Les Six étaient réuni à l'intérieur du sac de Mysthys. Heolko gardait la tête basse, écoutant les remarques désobligeantes de sa Meneuse.
<<Rien qu'imaginer que, toi, l'assassin le plus performant de Shibia, tu ais échoué à liquider un Eniripsa aussi frêle et fragile me met dans une colère noire.>>
Les autres se taisaient. Bardop secouait simplement la tête pour appuyer Mysthys, mais il se gardait bien de prononcer un mot.
<<-Le pire, c'est peut-être que je ne suis pas en train de l'imaginer, mais de le vivre. Tu savais ce qu'était l'enjeu premier si tu échouais, non ? Fideus a tout simplement demandé de l'ajouter au groupe des Six, sans test. Il en était bien entendu hors de question, mais sous réserve qu'il ne te batte pas.
-I-Il ne m'a pas battu...!
se défendit Heolko.
-Ce qui revient à me poser quelques questions,
continua-t-elle en l'ignorant royalement. Le dénommé Eraldiel mérite-t-il sa place parmi les Six ? Cette question, je vous la pose, à tous. Nous ne le connaissons pas, il n'a encore rien fait pour Shibia, si ce n'est créer des tensions et faire sortir notre bien aimé Fideus du groupe des Six,
fit-elle tragiquement.>>
Elle se tut, regardant les cinq autres. Bardop se leva pour prendre la parole, tandis que Mysthys s'asseyait sur un des six tabourets crou qui était disposé dans son salon vide pour l'occasion.

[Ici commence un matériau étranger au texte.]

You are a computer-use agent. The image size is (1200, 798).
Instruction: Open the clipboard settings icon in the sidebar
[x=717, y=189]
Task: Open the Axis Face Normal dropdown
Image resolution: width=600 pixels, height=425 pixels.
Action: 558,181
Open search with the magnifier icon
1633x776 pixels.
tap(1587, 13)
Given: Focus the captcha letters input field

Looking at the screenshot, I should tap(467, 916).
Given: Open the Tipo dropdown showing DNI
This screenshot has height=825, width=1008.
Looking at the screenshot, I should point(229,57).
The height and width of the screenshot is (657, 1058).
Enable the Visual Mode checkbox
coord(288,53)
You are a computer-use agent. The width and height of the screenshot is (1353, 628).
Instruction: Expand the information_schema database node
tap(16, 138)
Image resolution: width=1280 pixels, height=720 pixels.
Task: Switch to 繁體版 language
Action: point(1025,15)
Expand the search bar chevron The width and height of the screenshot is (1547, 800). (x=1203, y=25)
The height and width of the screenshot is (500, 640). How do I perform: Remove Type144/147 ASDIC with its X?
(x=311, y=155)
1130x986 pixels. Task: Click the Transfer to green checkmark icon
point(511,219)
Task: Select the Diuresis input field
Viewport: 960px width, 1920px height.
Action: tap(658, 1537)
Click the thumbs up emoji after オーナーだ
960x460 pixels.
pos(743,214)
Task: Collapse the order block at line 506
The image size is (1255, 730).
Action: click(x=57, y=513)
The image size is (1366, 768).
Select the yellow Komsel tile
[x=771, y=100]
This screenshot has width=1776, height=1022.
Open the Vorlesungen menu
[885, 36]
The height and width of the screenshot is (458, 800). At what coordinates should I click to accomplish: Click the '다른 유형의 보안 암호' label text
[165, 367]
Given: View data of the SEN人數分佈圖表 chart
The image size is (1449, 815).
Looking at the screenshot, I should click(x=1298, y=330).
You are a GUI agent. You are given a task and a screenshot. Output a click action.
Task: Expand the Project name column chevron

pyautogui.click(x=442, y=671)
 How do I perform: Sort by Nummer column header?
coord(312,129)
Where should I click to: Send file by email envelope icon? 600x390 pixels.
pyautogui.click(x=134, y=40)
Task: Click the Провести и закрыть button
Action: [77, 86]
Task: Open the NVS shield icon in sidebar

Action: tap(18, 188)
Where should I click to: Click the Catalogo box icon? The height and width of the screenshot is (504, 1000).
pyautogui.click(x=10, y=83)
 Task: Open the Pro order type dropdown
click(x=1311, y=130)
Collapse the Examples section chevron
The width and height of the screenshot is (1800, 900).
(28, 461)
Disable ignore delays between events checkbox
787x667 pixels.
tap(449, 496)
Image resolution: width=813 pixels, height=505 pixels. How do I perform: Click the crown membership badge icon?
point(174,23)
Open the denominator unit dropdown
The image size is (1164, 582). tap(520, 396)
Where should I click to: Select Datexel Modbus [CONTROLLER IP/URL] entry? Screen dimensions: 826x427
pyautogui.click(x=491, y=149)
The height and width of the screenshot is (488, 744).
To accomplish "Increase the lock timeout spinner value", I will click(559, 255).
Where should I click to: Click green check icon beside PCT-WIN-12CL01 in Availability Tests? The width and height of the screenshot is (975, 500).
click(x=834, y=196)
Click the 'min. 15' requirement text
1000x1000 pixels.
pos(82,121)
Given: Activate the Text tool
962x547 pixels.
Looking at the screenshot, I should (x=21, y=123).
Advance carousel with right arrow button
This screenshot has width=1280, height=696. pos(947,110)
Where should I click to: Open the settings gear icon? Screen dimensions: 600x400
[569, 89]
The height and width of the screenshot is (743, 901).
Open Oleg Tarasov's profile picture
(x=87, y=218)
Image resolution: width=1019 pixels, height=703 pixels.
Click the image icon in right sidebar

<<Notre chère meneuse à bien entendu raison,
déclama-t-il. Nous ne savons rien de lui, à part qu'il est le nouveau petit ami de Fideus. Nous savons pertinement que notre ami se lassera bien vite de son nouveau jouet et qu'il reviendra la queue entre les jambes pour s'excuser. Sûrement que Bobby quittera Shibia lors de sa rupture avec lui. Mon avis est qu'il ne faut absolument pas le laisser pénétrer le cercle des Six, et ne lui donner aucune véritable responsabilité.>>
Il se rassit, laissant place à Ghurn.
<<Je l'ai observé un moment durant la journée pour témoigner du résultat du combat opposant Heolko et Eraldiel. Ce que je dois dire c'est qu'il n'y a pas vraiment eu de combat, Heolko ne s'est pas déclaré et l'a égorgé...par surprise, disons. Cela ressemblait plus à un assassinat qu'un test, à mes yeux. D'ordinaire, nous n'achevons pas les personnes que nous vainquons. Heolko a manqué à certains principes que Shibia défend depuis des années; je ne peux pas laisser ceci impuni. Que Mysthys veuille sanctionner Fideus, je le conçois. Mais qu'elle s'attaque à ses proches est inhumain et lâche. Puis, le fait qu'Eraldiel ait survécu prouve deux choses : il est d'une valeur rare et Fideus a très bien fait de nous le présenter, et Heolko ne fait plus le poids.>>
Il reprit son souffle un instant.
<<Ensuite, je pense que de remplacer Fideus à l'instant est une très mauvaise idée. Nous combattons ensemble depuis tant de temps ! Laissons-lui un moment de répit avant de voir s'il faut le remplacer directement. L'ajout d'Eraldiel chez les Six n'est par contre pas encore envisageable.>>
Il reprit sa place sur son tabouret. Vernaë se leva.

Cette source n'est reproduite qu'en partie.